Détournement de propos
La vidéo, en revanche, laisse entendre que Wágner en aurait dit bien plus, en collant ses propos, à titre d’illustration, juste après des passages dans lesquels intervient Márta V. Naszályi (maire de l’arrondissement du Château, du même parti écologiste de gauche que le maire de la capitale, Gergely Karácsony), et en le présentant comme « un riverain, lui aussi profondément attristé par ces évolutions ». V. Naszályi venait en effet de prétendre que le gouvernement hongrois « s’approprie les immeubles qui constituent la propriété de la ville », tout en transmettant à la société des messages allant dans le mauvais sens, et qu’elle, en ce qui la concerne, n’aimerait pas voir le Quartier du Château dans un état rappelant celui de 1944. – « Ce gouvernement autoritaire, dictatorial, a pris une décision allant à l’encontre des intérêts de la société » – conclut cette camarade de parti de Gergely Karácsony.

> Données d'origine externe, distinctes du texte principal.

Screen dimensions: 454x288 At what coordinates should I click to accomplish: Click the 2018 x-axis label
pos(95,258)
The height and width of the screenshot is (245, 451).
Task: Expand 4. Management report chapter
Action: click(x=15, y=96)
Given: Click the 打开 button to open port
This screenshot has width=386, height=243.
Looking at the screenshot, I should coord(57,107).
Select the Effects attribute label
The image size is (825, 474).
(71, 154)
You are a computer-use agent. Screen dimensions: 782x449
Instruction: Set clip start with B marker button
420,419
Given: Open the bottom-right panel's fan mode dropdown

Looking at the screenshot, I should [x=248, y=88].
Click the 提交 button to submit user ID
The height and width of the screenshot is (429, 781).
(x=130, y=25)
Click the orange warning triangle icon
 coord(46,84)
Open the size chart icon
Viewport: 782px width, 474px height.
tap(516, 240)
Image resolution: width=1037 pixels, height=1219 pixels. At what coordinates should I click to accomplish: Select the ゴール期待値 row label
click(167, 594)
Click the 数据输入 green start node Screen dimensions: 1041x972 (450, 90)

Tamás Wágner apparaît aussi dans la seconde moitié de la vidéo, dans laquelle on voit cet ancien journaliste du MTI croiser par hasard dans la cage d’escalier l’un de ses voisins, János Marti, qui affirme que « par les temps qui courent, il n’y a plus moyen de savoir ce qui se passe dans le pays », et que lui et son épouse d’origine juive, « lassés par les manigances du gouvernement Orbán au Château de Buda », ont décidé de déménager dans un autre quartier.
Syndrome de la Shoah
« Si les Juifs avaient su ce qui les attendait à l’époque, – poursuit-il – ils ne seraient pas montés dans le train. » Et d’ajouter qu’il espère ne pas avoir à monter dans ce genre de trains. Commentant ces propos de son voisin, Wágner a déclaré à Magyar Nemzet qu’il en était très étonné, même s’il se trouve savoir que l’épouse de ce dernier « souffre probablement d’un syndrome de la Shoah. Elle a réellement peur : sa mère a été déportée en camp de concentration pendant la Seconde Guerre mondiale. Ce sont des symptômes observables chez de nombreux survivants de première génération de la Shoah ; et, au vu du choc enduré, c’est tout à fait compréhensible. Depuis lors, le couple a effectivement déménagé du Château. »

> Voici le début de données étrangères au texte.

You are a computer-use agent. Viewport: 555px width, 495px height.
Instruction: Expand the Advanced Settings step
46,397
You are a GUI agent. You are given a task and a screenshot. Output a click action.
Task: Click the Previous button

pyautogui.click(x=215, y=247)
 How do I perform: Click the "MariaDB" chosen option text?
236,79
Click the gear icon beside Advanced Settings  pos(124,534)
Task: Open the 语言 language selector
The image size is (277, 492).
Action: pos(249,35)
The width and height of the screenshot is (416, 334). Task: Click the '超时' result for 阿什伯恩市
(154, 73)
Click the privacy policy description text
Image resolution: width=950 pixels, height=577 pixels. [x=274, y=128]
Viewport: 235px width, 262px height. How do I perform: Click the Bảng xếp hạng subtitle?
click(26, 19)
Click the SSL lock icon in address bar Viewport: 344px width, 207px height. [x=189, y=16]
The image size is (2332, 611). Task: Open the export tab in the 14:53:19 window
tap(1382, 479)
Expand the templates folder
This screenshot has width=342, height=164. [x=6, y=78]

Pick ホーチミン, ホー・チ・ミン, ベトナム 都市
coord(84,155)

Finalement, il a aussi révélé que l’impression de hasard que donne leur rencontre filmée est trompeuse : la Deutsche Welle lui avait préalablement téléphoné, pour lui annoncer qu’ils allaient filmer dans le Quartier du Château, et lui demander s’il accepterait de répondre à leurs questions. Wágner avait dit oui, mais en les prévenant qu’en sa qualité de riverain, il souhaitait parler exclusivement des conditions d’habitation et des conséquences directes des travaux de construction en cours. Il nous a aussi affirmé n’entretenir aucune sorte de relation avec madame V. Naszályi. A cette dernière aussi, nous avons envoyé plusieurs questions en rapport avec ses propos du reportage allemand, mais, au moment de la mise sous presse, les réponses de madame le maire ne nous étaient pas encore parvenues. Contactée par téléphone, elle avait évoqué le début imminent d’une plage horaire de réception en ligne du public qu’elle doit assurer pour nous rediriger vers son directeur de la communication. Nous aurions, entre autres, aimé savoir pourquoi elle considérait que le gouvernement projetait de ramener le quartier à son état – très exactement – de mars 1944, et où elle avait, dans les documents et communiqués officiels, trouvé trace de telles intentions.